The shaman cackled back, making a noise that was recognisable as laughter and yet strangely different from anything that a human mouth could produce.
"This is mockery!" Granpu continued walking, ready to strike the ogre down. "You dress yourself up as a holy man as you pretend to be human, yet you know nothing of what it means to be either. Oh, why am I even talking to this beast? It doesn't understand what I'm saying."
"I hold no... weapons." The shaman spoke, although he seemed to struggle with pronouncing some of the sounds. "I am no... threat."
Granpu was initially shocked, but quickly came to rationalise the situation. "If there are humans with ogre blood, then there may too be ogres with human blood."
"Ogre, if you want to join us, tell us where your people are. The ones who were here in this cave.'"
"They are with the... people of the moon."
Granpu ran up to the shaman and pressed his dagger against the ogre's neck. "Speak clearly and truthfully."
"You saw the moon fly over the hill, yes?"
Granpu brought his face close to the shaman's and glared into his eyes. Pushing the shaman into the nearest fire pit, he marched deeper into the cave, looking for the ogres who must have escaped that way. Eventually it became too dark to see, and the shaman's screams had ceased, so he headed back to the cave entrance to call for more men and to gather wood for torches. To his surprise, the shaman, now devoid of deer hide, immediately blocked his path, and blew some multicoloured powder out of his hands and into the human's face.

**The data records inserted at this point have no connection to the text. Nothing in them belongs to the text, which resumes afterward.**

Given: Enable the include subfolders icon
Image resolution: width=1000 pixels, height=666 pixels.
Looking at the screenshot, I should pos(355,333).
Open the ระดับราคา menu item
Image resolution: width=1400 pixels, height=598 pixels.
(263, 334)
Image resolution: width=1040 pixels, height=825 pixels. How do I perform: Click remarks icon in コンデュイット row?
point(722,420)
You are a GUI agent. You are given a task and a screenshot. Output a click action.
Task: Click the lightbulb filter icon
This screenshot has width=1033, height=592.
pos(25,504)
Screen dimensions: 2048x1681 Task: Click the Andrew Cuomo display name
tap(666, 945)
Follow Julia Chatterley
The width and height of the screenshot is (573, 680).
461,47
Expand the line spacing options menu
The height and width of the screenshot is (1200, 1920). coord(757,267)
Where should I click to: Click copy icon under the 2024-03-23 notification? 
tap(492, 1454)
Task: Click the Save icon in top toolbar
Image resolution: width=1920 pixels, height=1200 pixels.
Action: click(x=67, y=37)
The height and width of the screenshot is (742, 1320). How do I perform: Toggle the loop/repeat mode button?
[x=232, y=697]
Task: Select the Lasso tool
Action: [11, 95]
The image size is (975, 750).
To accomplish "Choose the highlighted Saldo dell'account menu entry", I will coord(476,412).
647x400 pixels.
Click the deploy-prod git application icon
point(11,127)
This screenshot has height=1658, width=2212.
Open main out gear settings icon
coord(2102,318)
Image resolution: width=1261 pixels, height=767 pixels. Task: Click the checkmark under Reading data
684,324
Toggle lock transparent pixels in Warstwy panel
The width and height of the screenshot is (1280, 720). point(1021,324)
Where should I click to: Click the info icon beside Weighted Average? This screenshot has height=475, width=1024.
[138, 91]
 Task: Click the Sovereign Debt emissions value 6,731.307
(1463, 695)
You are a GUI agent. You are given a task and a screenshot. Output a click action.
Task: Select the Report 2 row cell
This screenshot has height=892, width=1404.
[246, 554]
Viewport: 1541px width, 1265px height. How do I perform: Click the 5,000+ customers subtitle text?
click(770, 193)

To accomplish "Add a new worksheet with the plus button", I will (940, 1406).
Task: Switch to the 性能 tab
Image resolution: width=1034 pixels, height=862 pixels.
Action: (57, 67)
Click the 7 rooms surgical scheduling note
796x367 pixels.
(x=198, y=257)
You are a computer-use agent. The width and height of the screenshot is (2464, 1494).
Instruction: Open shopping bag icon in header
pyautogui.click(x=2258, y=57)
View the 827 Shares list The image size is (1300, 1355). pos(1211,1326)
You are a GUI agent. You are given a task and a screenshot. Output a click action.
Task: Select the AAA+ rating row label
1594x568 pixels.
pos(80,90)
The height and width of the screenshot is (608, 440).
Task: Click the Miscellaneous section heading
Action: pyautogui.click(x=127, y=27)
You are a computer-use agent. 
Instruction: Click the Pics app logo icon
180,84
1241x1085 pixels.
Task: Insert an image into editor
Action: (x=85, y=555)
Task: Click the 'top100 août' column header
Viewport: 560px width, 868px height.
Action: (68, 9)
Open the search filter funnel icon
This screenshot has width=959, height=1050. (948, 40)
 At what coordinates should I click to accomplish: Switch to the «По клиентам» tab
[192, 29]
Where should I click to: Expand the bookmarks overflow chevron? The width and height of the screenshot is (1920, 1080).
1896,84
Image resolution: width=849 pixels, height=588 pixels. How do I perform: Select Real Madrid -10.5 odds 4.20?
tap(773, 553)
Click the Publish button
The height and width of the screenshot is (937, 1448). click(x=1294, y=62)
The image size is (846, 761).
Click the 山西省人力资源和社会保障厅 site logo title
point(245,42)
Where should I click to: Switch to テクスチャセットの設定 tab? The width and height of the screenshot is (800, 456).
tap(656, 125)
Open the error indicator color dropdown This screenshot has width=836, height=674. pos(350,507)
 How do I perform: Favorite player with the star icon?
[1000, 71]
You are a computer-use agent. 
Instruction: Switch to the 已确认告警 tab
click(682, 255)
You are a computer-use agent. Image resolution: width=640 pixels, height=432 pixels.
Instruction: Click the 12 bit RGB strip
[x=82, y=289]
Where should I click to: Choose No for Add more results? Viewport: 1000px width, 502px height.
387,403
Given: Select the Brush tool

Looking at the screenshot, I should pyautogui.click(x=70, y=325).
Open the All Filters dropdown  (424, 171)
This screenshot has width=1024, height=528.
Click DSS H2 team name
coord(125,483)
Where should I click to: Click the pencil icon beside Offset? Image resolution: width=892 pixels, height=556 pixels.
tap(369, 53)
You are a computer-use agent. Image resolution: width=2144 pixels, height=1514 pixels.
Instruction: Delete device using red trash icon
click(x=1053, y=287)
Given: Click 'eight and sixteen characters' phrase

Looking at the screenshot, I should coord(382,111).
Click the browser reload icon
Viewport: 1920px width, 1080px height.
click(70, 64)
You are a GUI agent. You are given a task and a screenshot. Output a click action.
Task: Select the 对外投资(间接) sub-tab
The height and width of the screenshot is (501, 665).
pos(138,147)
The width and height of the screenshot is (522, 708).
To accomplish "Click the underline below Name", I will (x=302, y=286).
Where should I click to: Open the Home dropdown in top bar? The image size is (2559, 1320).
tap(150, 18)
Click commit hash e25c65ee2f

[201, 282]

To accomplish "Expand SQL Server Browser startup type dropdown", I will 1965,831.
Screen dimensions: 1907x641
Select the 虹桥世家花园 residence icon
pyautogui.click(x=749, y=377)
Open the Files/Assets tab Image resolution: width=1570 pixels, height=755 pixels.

"This ends now. For the way your... people have treated mine, once we are gone, you shall never see a... summer as warm as this one."
Granpu shot a confused look at the shaman before cutting his throat with the dagger. "Yes, it ends now."
When he arrived at the cave entrance, he was in for another shock: a scattering of blue lights erupted in the crowd below, and when it had finished, all of the humans who had ogre features had vanished just as the ogres in the cave had done. The ground trembled again as the disc flew away, and Granpu rolled down the hill until coming to a stop. Picking himself up off the ground, he saw that had stopped just in front of a familiar spear-thrower with wolf carvings that had fallen into the dirt next to an empty pair of footprints. Italeun had vanished.
And over the following years, the summers were never as warm as they had been before. Centuries passed, and the climate grew colder still. As glaciers crept through northern Europe, the forests and grasslands of the rest of the continent gave way to tundra and steppe. The great Aurignacian culture which spread from the Atlantic to the Caucasus fragmented, and even the dogs that they had domesticated became extinct.
Millennia later, the climate warmed again and humanity recovered. Another lineage of dogs was brought into Europe from east of Siberia. After twenty-eight thousand years, humans had even become a spacefaring species. However, in that respect, they were not alone.